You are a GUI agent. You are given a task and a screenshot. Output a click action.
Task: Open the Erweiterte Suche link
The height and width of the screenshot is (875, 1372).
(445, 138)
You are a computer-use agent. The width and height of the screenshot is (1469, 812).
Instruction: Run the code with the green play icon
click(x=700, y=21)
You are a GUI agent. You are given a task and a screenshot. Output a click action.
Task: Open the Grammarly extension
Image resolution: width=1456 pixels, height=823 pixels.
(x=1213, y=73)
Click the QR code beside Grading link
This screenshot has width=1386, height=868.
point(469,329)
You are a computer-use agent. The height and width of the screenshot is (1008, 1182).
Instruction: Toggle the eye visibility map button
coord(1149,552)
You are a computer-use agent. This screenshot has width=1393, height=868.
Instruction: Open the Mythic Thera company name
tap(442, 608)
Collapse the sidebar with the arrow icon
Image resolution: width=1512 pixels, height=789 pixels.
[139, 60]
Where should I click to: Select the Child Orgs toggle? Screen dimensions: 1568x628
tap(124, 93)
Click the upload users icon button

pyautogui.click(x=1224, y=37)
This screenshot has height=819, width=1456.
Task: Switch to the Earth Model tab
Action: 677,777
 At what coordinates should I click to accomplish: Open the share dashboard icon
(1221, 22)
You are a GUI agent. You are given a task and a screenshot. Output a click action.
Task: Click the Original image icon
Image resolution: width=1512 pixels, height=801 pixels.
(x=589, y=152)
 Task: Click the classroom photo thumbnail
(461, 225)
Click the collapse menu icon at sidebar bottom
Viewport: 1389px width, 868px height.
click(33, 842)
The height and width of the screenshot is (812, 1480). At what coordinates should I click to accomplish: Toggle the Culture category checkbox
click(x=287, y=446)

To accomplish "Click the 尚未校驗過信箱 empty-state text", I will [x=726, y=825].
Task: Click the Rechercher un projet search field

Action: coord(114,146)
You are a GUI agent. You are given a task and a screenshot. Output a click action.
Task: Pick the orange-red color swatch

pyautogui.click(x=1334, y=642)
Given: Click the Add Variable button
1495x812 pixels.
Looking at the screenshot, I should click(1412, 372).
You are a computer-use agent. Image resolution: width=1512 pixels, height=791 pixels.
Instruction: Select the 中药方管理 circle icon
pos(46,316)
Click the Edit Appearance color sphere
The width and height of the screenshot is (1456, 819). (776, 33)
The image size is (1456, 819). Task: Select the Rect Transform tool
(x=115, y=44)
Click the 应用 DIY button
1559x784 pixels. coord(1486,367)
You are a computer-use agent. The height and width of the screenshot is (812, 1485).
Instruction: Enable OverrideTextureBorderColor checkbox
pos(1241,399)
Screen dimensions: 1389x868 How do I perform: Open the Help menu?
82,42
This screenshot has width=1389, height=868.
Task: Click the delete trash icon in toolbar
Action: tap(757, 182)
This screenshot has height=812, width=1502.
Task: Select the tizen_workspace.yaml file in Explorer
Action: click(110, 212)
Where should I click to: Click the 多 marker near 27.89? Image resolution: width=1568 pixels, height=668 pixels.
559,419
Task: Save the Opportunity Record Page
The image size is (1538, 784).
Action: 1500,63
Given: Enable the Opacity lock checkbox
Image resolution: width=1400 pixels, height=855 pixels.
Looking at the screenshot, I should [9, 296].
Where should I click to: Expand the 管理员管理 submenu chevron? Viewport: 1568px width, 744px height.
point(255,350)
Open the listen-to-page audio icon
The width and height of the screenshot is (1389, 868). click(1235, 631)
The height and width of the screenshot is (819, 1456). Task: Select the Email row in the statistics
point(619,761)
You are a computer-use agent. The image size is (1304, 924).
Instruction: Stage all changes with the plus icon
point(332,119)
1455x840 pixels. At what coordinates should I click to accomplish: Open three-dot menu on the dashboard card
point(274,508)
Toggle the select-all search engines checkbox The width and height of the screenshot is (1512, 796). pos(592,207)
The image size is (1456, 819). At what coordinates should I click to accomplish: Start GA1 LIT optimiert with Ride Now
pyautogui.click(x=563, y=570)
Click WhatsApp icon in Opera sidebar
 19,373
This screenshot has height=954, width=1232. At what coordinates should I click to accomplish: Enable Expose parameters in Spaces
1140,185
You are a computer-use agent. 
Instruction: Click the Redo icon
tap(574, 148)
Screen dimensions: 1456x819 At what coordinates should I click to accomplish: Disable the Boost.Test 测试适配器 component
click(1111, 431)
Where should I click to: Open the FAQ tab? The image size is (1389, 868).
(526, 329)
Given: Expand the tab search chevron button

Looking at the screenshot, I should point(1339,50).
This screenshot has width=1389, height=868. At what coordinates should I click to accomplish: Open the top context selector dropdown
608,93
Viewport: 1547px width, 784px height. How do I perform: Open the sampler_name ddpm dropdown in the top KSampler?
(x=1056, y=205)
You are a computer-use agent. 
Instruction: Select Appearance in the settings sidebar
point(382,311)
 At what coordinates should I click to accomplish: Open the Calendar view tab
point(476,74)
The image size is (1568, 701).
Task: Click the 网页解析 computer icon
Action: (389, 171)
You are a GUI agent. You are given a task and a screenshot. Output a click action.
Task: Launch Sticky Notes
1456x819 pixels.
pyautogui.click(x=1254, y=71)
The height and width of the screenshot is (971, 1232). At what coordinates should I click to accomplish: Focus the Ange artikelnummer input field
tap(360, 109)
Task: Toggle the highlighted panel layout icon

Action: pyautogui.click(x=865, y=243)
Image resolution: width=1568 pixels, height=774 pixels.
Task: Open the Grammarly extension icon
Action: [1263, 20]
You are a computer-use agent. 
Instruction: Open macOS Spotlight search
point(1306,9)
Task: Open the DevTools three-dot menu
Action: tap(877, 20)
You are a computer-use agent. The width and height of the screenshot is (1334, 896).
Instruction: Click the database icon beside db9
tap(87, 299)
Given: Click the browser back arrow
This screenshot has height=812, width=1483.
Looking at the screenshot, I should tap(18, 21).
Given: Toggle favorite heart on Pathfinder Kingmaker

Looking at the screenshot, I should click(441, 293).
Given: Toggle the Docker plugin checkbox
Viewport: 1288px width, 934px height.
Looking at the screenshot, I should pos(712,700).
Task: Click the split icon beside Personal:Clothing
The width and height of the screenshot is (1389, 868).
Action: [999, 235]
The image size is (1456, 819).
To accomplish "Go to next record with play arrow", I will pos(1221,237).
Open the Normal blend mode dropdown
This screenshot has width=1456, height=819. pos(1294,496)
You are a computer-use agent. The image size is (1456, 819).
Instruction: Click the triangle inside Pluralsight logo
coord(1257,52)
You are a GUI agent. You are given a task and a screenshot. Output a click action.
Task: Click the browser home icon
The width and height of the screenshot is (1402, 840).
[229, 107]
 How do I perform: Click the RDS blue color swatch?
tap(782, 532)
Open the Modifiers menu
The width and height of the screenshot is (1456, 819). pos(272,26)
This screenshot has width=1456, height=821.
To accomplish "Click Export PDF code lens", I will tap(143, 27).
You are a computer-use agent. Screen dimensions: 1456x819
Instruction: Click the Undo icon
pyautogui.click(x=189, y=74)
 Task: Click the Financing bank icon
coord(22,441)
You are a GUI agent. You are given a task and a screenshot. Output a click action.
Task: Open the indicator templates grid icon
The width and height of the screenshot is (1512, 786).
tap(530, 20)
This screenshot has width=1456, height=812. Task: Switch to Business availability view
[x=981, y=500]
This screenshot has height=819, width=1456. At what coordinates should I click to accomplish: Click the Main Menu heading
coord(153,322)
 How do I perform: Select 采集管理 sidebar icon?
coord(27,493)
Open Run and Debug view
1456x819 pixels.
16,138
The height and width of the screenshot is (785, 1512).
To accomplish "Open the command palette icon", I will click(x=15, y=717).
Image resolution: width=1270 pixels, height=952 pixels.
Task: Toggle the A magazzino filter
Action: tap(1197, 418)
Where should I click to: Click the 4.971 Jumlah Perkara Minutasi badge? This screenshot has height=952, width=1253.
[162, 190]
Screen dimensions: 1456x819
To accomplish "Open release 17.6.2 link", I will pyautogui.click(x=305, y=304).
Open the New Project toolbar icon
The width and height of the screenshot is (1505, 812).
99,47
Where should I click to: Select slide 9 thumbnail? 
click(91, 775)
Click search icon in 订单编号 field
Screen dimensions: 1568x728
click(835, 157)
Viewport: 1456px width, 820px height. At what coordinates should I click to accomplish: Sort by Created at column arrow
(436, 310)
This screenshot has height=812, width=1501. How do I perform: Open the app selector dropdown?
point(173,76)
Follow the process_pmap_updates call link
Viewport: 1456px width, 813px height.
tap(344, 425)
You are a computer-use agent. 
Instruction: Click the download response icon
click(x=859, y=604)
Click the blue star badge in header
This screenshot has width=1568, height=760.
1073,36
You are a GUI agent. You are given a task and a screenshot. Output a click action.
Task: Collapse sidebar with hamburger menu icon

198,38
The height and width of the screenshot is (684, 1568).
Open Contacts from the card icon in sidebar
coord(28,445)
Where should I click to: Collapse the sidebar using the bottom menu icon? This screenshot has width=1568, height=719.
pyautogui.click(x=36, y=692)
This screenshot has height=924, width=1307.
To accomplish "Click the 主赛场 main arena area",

────

Instructions to follow>
Print exactly the lines above, starting at the line that contains "Task: Collapse sidebar" and ending with the last line of the records, both included.

Output>
Task: Collapse sidebar with hamburger menu icon

198,38
The height and width of the screenshot is (684, 1568).
Open Contacts from the card icon in sidebar
coord(28,445)
Where should I click to: Collapse the sidebar using the bottom menu icon? This screenshot has width=1568, height=719.
pyautogui.click(x=36, y=692)
This screenshot has height=924, width=1307.
To accomplish "Click the 主赛场 main arena area",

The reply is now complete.